Exercise-related hypoglycemia in diabetes mellitus

Abstract

Current recommendations are that people with Type 1 and Type 2 diabetes mellitus exercise regularly. However, in cases in which insulin or insulin secretagogues are used to manage diabetes, patients have an increased risk of developing hypoglycemia, which is amplified during and after exercise. Repeated episodes of hypoglycemia blunt autonomic nervous system, neuroendocrine and metabolic defenses (counter-regulatory responses) against subsequent episodes of falling blood glucose levels during exercise. Likewise, antecedent exercise blunts counter-regulatory responses to subsequent hypoglycemia. This can lead to a vicious cycle, by which each episode of either exercise or hypoglycemia further blunts counter-regulatory responses. Although contemporary insulin therapies cannot fully mimic physiologic changes in insulin secretion, people with diabetes have several management options to avoid hypoglycemia during and after exercise, including regularly monitoring blood glucose, reducing basal and/or bolus insulin, and consuming supplemental carbohydrates.

Figure 1. Glucose metabolism at rest in nondiabetic individuals

This diagram depicts the interplay between insulin secretion and substrate metabolism under resting conditions. Under post-prandial conditions, insulin levels are elevated, inhibiting endogenous glucose production and NEFA release from adipose tissue. NEFA oxidation decreases and insulin-stimulated muscle glucose uptake increases, providing a major sink for disposal of excess blood glucose. Under post-absorptive conditions, insulin levels decrease, allowing endogenous glucose production to increase to maintain an adequate supply of glucose to the brain. NEFA release from adipose tissue is increased and becomes the primary energy substrate for skeletal muscle metabolism. Gray arrows show hormone signaling pathways, and black arrows show substrate production and uptake. NEFA: Nonesterified fatty acid.
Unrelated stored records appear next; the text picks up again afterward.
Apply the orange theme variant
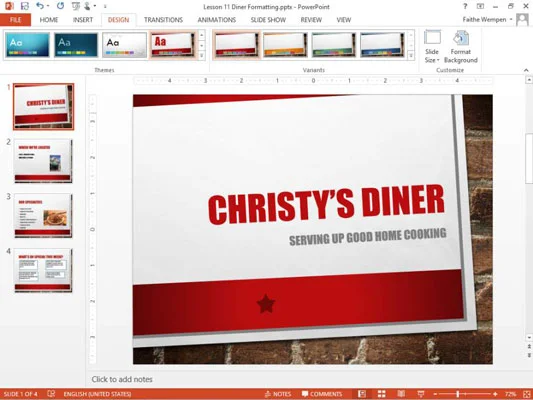 click(x=285, y=45)
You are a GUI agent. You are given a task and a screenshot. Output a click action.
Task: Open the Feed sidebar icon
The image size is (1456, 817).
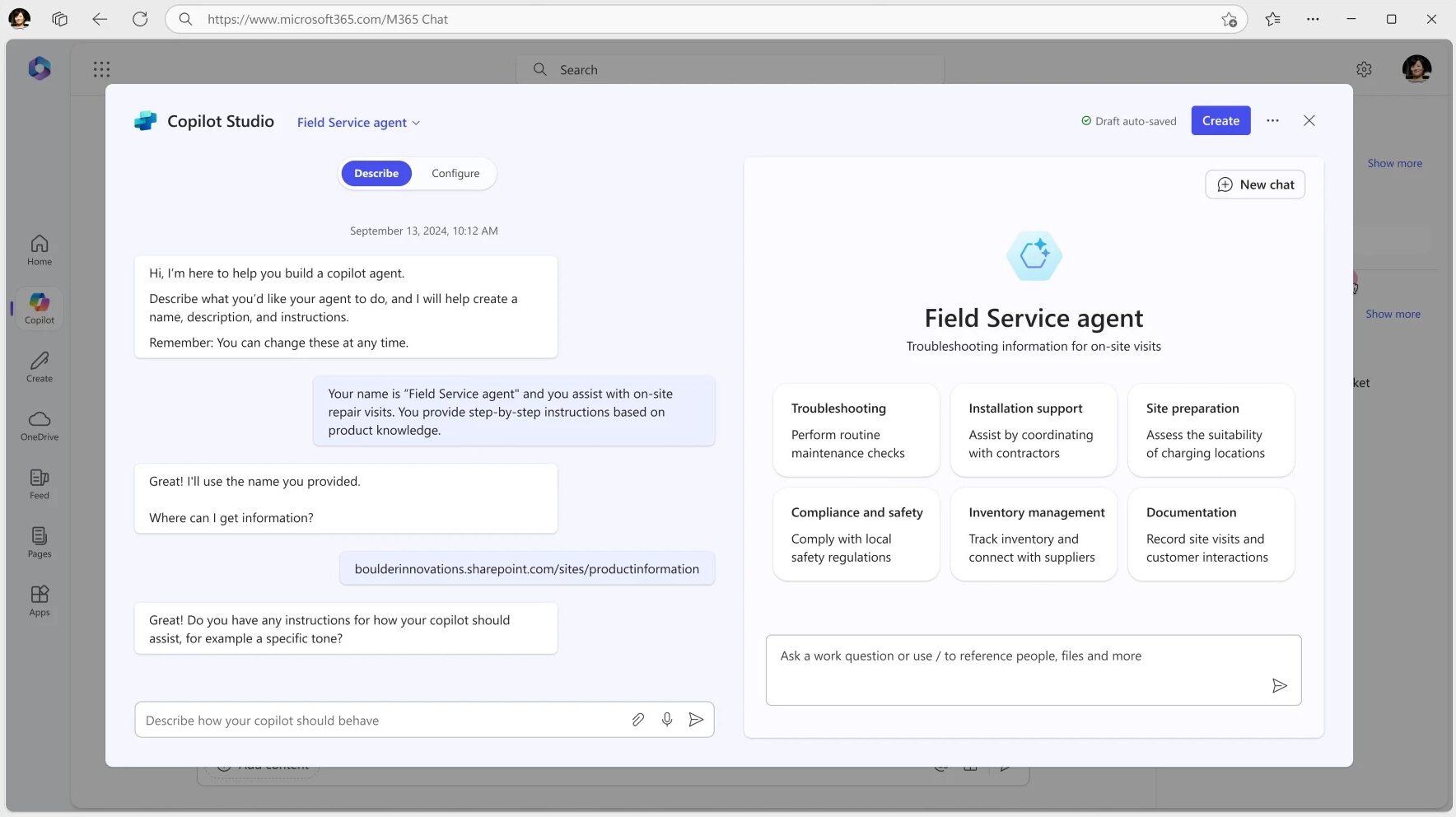click(40, 484)
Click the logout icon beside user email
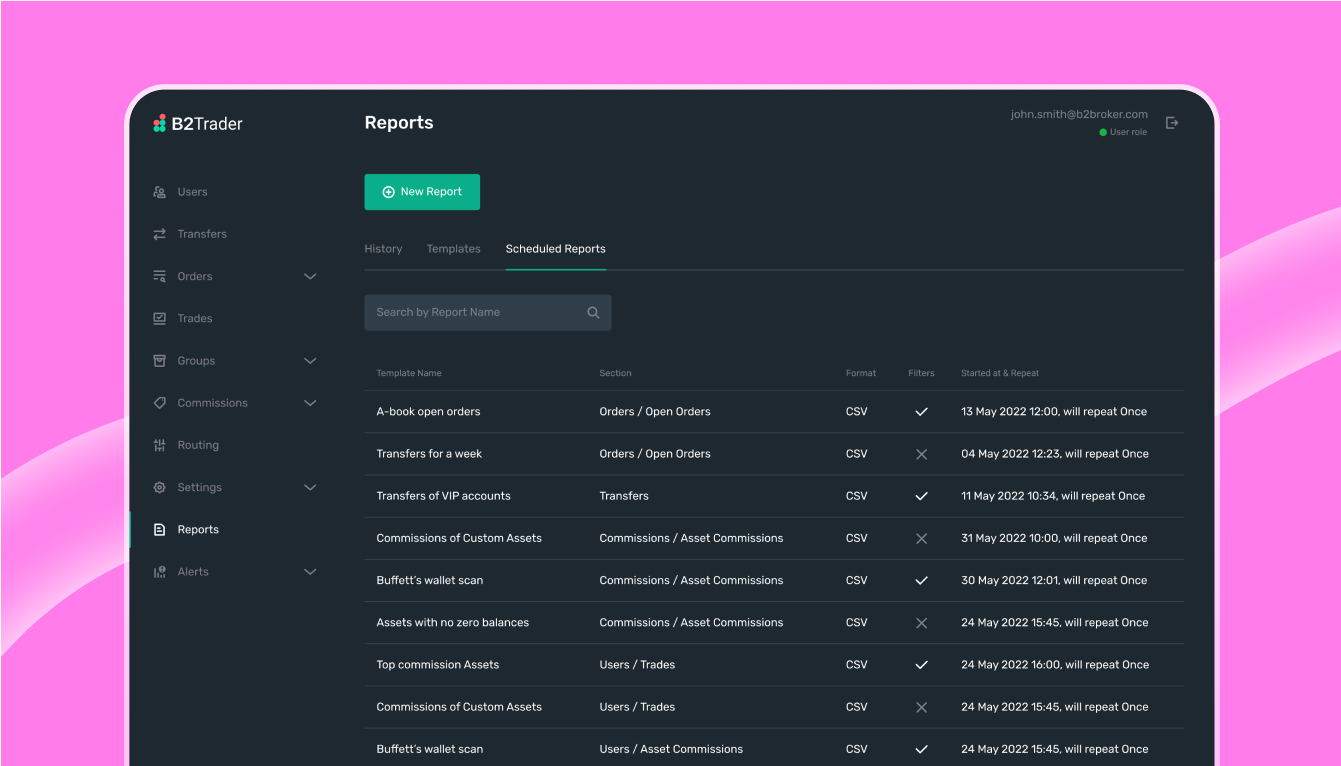The height and width of the screenshot is (766, 1341). [1172, 123]
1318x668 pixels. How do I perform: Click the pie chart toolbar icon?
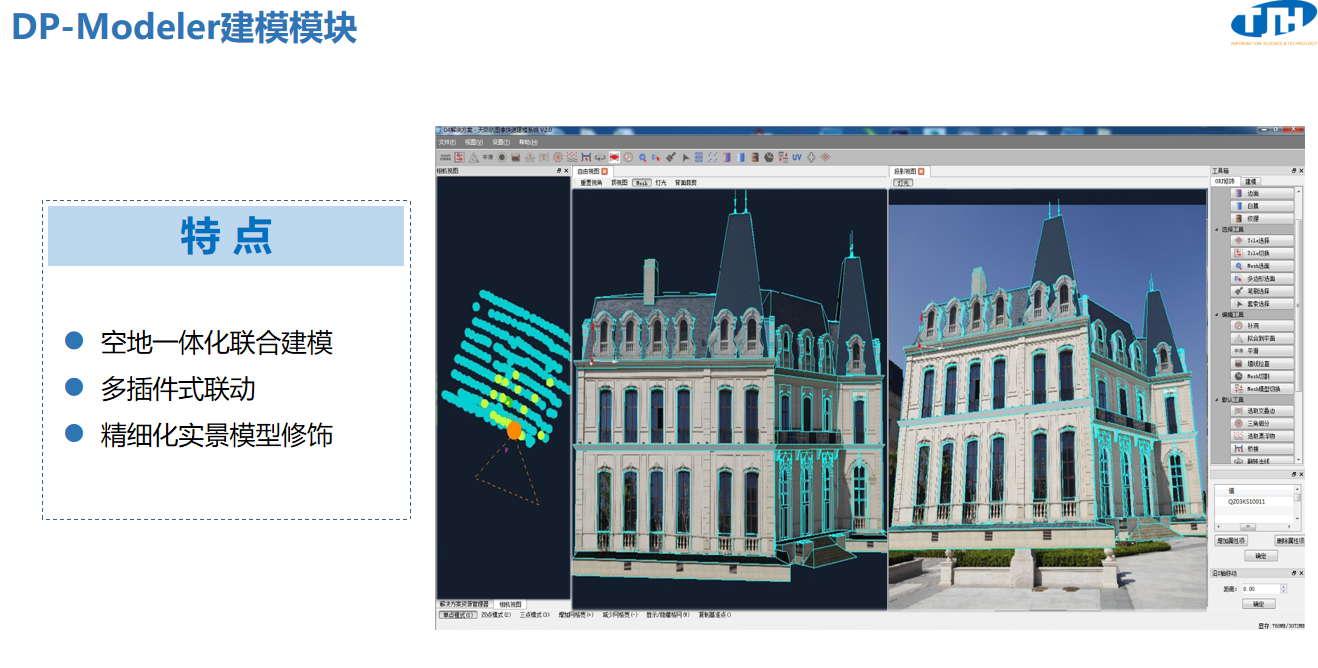pyautogui.click(x=768, y=157)
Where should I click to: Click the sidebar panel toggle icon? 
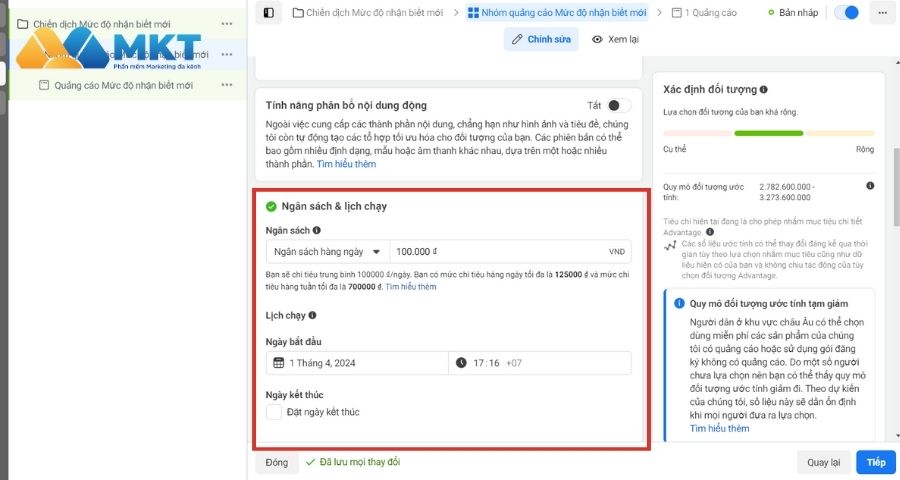pos(268,13)
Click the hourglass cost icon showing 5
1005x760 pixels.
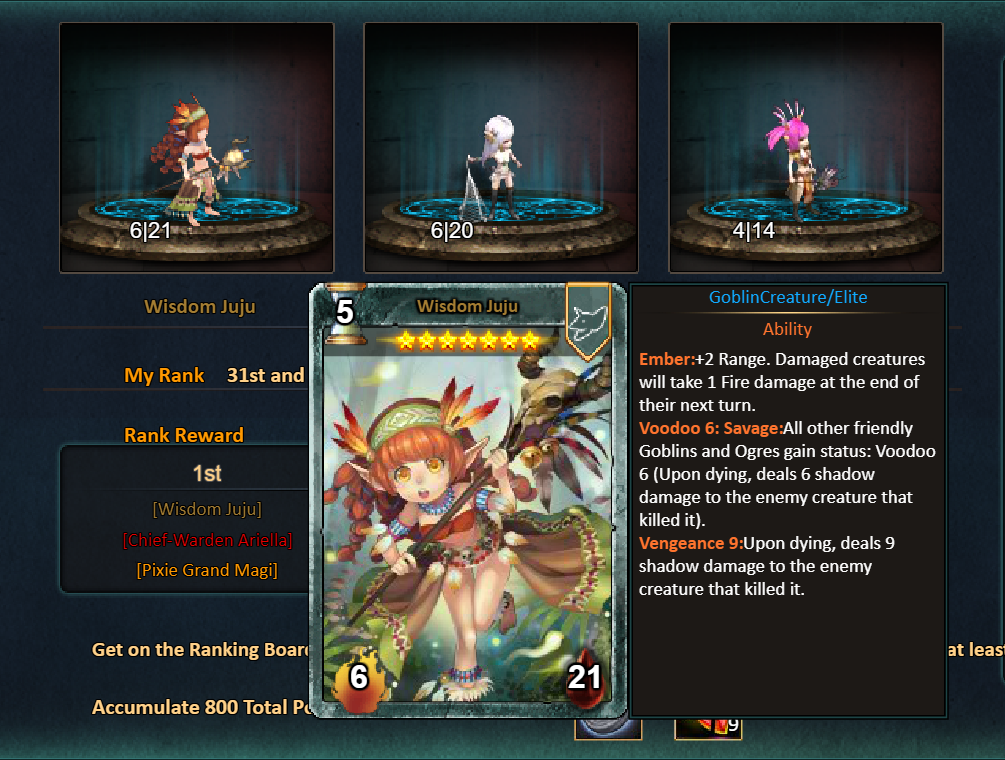click(x=345, y=313)
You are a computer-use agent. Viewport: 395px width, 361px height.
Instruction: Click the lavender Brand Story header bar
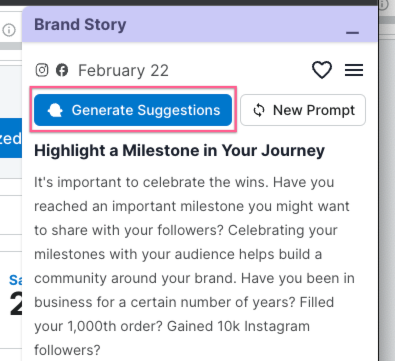[200, 25]
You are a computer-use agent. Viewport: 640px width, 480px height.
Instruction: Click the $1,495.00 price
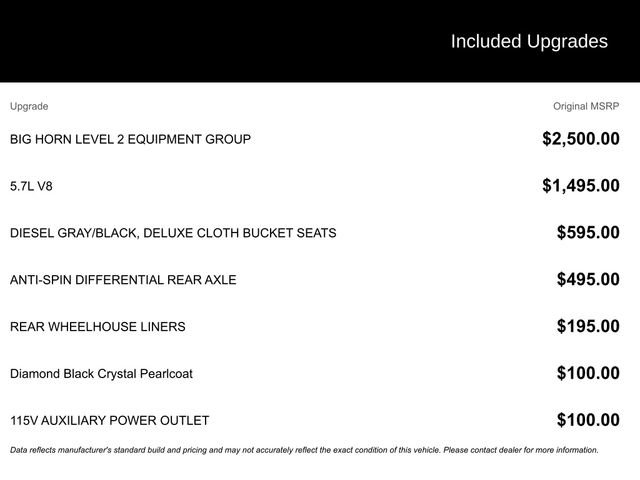point(580,185)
Figure 2. Glucose metabolism during exercise in nondiabetic individuals

This diagram depicts the interplay between metabolic hormone (i.e., insulin, glucagon, epinephrine, norepinephrine) release and substrate metabolism under exercise conditions, during which energy needs drastically increase. Insulin secretion is suppressed and glucagon secretion is increased, which stimulates an increase in endogenous glucose production sufficient to maintain euglycemia. Release of NEFA from adipose tissue is increased, although the contribution of NEFA to skeletal muscle metabolism becomes proportionally smaller. Although insulin levels decrease, muscle glucose uptake increases substantially in response to contraction. High intensity exercise stimulates large increases in epinephrine, which in turn stimulates additional increases in hepatic glucose production and skeletal muscle glycogenolysis to ensure maintenance of euglycemia. Gray dotted lines show nervous system signaling pathways; gray arrows show hormone signaling pathways; and black arrows show substrate production and uptake. NEFA: Nonesterified fatty acid.